Send Your Kids to College, Keep Your Money at Home
OFF TO COLLEGE THE STRUGGLE TO SAY GOODBYE
The fall semester has finally arrived. To all our families that are sending their students off to college this month, congratulations! It’s been a pleasure working with you to make this milestone happen. As an advisor, most of my time is spent trying to help with the monetary concerns of college, but, as a parent, I want to use this time to address the emotional concerns you may be facing. I certainly remember when my eldest son Nick headed off to school and how unprepared I was for how hard the transition would be. Before Nick even applied to college, I had already been advising families on money-saving strategies to make their students’ higher education possible. I could answer any questions they had regarding scholarships, the FAFSA process, and aid packages, but one question always stumped me: “How do I say goodbye?” At the time, I just offered soothing platitudes like, “They’ll be home for Christmas break before you know it!” and “It’s going to be a new adventure for everyone!” But, when I suddenly found myself in their shoes, it became very clear how little those words of encouragement helped. The shock began to creep in when Nick bucked the family tradition of going to the University of Houston — and I couldn’t blame him.
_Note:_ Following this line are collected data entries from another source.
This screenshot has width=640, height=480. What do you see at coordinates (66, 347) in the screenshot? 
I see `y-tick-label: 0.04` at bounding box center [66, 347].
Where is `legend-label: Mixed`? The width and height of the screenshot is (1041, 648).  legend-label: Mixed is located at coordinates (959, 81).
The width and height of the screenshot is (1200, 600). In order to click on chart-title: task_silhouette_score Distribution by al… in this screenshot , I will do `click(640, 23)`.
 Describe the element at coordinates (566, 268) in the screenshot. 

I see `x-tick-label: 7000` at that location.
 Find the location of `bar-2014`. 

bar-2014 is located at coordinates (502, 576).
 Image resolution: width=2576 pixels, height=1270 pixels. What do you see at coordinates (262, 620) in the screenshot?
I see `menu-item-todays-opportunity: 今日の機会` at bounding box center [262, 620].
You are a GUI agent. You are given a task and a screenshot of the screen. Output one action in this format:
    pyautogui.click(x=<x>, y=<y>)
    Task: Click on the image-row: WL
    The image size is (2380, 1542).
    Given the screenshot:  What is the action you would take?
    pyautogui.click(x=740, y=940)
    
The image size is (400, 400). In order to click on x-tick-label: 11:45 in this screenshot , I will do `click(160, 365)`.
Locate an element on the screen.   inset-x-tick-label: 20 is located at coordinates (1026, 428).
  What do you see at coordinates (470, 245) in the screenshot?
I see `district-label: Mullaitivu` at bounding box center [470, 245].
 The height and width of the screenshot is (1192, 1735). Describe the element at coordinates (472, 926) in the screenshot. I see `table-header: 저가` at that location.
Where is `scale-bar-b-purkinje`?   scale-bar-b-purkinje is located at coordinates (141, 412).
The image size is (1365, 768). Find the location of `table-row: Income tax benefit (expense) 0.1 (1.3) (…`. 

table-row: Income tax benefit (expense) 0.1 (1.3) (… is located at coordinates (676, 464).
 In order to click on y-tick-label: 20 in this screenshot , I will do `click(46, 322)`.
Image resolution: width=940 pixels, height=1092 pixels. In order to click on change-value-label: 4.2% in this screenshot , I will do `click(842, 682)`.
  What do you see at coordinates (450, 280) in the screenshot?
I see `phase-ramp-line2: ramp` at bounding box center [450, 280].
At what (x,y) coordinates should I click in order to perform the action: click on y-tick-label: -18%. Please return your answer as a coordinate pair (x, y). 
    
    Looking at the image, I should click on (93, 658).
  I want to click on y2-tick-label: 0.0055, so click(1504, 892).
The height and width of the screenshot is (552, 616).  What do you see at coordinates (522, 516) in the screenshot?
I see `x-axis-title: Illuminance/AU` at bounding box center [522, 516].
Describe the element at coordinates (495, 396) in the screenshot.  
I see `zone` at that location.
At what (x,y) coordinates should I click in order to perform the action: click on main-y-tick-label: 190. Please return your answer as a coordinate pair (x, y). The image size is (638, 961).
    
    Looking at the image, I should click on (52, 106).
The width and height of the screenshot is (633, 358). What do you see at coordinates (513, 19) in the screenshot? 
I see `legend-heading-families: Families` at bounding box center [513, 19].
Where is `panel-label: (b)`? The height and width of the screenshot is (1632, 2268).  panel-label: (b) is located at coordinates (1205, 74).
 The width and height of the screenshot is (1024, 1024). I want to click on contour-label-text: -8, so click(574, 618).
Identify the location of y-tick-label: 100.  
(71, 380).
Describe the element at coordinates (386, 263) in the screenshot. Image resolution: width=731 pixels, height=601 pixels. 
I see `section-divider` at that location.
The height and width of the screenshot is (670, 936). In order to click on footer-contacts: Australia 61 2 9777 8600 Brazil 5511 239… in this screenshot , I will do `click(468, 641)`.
His heart was set on mechanical engineering, and he’d earned $50,000 in scholarships from Stevens Institute of Technology all the way in Hoboken, New Jersey. Not only was this scholarship package incredible, but it was coming from a school with the oldest mechanical engineering program in the country. Choosing Stevens Institute was a no-brainer, but I still had to face the fact that my boy was going to be 1,600 miles away. For better or worse, we dragged out the process of sending Nick off. We did most of the shopping for his dorm here in Houston, including getting him a mini fridge. We had to rent a Ford Expedition just to carry everything. Then, the whole family got in the car and headed east. We were treating the journey a bit like a fun family road trip, with plenty of jokes, but there was an underlying nervous energy present the whole way. The school had a great welcoming program for parents when we arrived. We got to meet some other families, listen to a speech, and enjoy a hamburger cookout. After that, we got Nick’s dorm all situated, including rearranging the furniture. But eventually, the sun began to set, and it was time for me to answer that dreaded question for myself. How was I going to say goodbye?
My wife Liz and I didn’t have any cool one-liners or inspirational speeches for Nick. I mostly remember all of us standing awkwardly in the campus parking lot before letting him know we love him and heaving ourselves into the Expedition. Driving away, there was this unspoken sense of “What are we doing?!” between Liz and me. To this day, I remember watching my boy in the rearview mirror as he waved, turned back toward campus, and stepped into his new life. Of course, everything turned out great. Nick acclimated immediately, joining the school crew team and making plenty of friends. I can’t stress this point enough for new freshmen: Get involved in campus activities, whether they’re clubs, Greeks, teams, or other student organizations. These groups are an easy way to find friends who share your interests and on whom you can rely to be your support network on campus. Having been through this emotional roller coaster myself, I can assure you there is no easy way to say goodbye. It’s completely natural to fear the moment your child leaves the nest, especially for the first time. I highly recommend reading “Letting Go” by Karen Coburn if you’re really feeling the stress. But, take it from me when I say that as hard as this goodbye is, it’s worth helping your child say hello to a bright future.